ENTRIES SHOWN:
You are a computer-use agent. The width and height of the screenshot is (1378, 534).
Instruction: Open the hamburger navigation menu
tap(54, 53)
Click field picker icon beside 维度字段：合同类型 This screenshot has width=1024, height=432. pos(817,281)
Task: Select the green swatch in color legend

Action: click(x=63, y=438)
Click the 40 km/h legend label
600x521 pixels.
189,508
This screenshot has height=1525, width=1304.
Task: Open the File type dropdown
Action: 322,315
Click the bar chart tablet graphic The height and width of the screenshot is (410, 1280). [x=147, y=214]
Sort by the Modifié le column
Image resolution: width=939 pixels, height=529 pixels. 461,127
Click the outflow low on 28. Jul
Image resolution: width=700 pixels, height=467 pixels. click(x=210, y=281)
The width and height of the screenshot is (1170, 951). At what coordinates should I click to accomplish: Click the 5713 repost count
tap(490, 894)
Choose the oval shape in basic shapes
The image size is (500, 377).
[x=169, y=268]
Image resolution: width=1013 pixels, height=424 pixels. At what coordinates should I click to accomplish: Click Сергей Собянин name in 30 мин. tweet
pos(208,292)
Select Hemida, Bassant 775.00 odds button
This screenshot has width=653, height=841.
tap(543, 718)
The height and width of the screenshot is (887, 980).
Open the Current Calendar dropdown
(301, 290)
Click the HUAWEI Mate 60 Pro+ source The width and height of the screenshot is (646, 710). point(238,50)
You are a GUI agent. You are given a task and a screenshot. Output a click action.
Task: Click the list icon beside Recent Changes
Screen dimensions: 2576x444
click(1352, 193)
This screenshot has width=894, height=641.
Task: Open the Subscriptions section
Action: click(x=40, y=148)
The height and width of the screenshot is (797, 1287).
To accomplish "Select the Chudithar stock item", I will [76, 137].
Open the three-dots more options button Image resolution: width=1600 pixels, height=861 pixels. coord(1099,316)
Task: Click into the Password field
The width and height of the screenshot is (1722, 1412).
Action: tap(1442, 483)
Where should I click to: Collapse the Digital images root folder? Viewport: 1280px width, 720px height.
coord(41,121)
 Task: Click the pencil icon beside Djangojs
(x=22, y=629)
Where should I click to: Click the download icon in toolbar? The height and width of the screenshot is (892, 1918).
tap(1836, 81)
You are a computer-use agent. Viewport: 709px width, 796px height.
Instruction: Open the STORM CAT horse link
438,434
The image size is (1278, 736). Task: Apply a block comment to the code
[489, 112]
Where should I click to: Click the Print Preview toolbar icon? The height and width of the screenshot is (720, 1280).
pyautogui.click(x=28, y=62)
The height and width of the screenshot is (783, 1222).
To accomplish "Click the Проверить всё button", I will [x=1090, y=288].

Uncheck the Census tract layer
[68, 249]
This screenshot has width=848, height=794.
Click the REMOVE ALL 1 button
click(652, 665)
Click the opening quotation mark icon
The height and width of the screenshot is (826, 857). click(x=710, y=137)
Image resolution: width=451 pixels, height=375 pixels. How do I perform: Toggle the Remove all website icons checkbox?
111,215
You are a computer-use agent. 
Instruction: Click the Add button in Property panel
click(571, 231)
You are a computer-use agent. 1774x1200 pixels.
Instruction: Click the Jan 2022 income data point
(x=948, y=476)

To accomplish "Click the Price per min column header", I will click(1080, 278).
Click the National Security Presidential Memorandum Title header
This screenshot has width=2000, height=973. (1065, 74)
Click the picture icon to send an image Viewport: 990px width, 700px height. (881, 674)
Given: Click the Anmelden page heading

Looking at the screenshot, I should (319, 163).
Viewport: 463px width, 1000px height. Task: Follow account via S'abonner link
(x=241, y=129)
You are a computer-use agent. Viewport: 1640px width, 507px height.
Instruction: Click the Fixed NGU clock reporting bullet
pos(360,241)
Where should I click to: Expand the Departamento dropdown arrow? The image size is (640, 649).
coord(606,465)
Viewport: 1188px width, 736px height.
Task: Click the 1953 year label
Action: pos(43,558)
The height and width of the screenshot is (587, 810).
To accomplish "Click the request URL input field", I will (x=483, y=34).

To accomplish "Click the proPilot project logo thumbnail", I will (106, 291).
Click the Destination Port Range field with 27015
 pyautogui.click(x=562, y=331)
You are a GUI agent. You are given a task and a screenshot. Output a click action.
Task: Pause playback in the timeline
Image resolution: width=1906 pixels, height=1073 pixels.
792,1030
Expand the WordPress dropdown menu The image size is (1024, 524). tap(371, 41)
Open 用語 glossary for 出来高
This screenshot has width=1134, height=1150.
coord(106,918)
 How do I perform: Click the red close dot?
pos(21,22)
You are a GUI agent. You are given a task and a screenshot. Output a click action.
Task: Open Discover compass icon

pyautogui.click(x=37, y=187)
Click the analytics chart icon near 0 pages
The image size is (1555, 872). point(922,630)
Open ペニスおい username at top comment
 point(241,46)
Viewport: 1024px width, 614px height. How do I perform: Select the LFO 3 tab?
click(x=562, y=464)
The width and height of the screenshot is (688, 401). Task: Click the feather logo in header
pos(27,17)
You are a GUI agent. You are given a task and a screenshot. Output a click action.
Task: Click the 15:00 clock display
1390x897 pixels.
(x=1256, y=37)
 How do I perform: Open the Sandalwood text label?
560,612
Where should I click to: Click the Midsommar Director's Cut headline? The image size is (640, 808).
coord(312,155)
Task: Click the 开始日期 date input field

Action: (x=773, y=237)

REQUIRED WORK: Nothing but the lines above from the one containing "Select Hemida, Bassant 775.00 odds button" through the one containing "Task: Click the list" should appear in the answer, each repeated exactly.

OUTPUT:
Select Hemida, Bassant 775.00 odds button
This screenshot has width=653, height=841.
tap(543, 718)
The height and width of the screenshot is (887, 980).
Open the Current Calendar dropdown
(301, 290)
Click the HUAWEI Mate 60 Pro+ source The width and height of the screenshot is (646, 710). point(238,50)
You are a GUI agent. You are given a task and a screenshot. Output a click action.
Task: Click the list icon beside Recent Changes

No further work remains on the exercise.